L’état d’abandon qui nous porte à nous perdre en Dieu ne doit pas nous faire oublier la Sainte Humanité du Christ, à laquelle nous devons tout. Jésus est resté là exprès pour être le véhicule de nos âmes entre la terre et le ciel. Il est comme le Dieu du temps, entre l’homme et l’éternité, le chemin direct, unique, pour aller au Père …
… Aussi dit-il : Viens ! je suis en toi, mais sors de toi avec moi et allons à mon Père. – Où ? plus haut, mais sans effort, parce que tu es avec moi ; là, sans monter, sans creuser, sans chercher ; là, dans cet océan où tu flottes, imprégnée de Lui comme une éponge tombée du rocher dans la mer.
Quand l’éponge encore attachée à la branche est baignée par le flot, elle est dans l’Océan, et l’océan est en elle. Elle peut se retourner en soi et dire : Il est là. Mais arrachée et lancée au large, c’est la même chose et c’est plus.

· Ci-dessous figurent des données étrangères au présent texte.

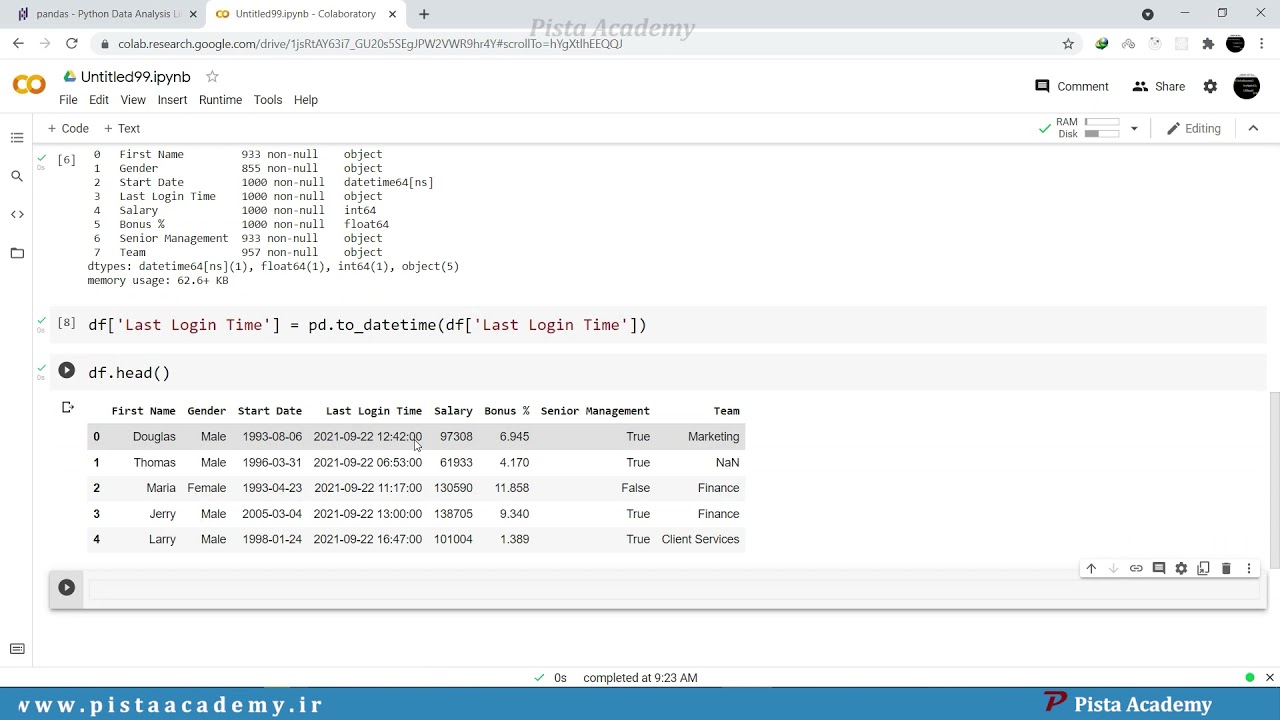Image resolution: width=1280 pixels, height=720 pixels.
Task: Open the cell settings gear icon
Action: coord(1181,568)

Ce qui l’entraîne, c’est le flot, parce que le flot mène à l’océan avec lequel il est un, et dans lequel il va se confondre, entraînant la petite éponge à laquelle il dit: Viens ! et elle va, pleine de lui, se jeter encore plus en lui, où il y a plus d’espace et plus d’eau … , se perdant et se dispersant en lui pour devenir comme une même chose avec lui à force d’être diminuée, réduite en atome, et de disparaître !…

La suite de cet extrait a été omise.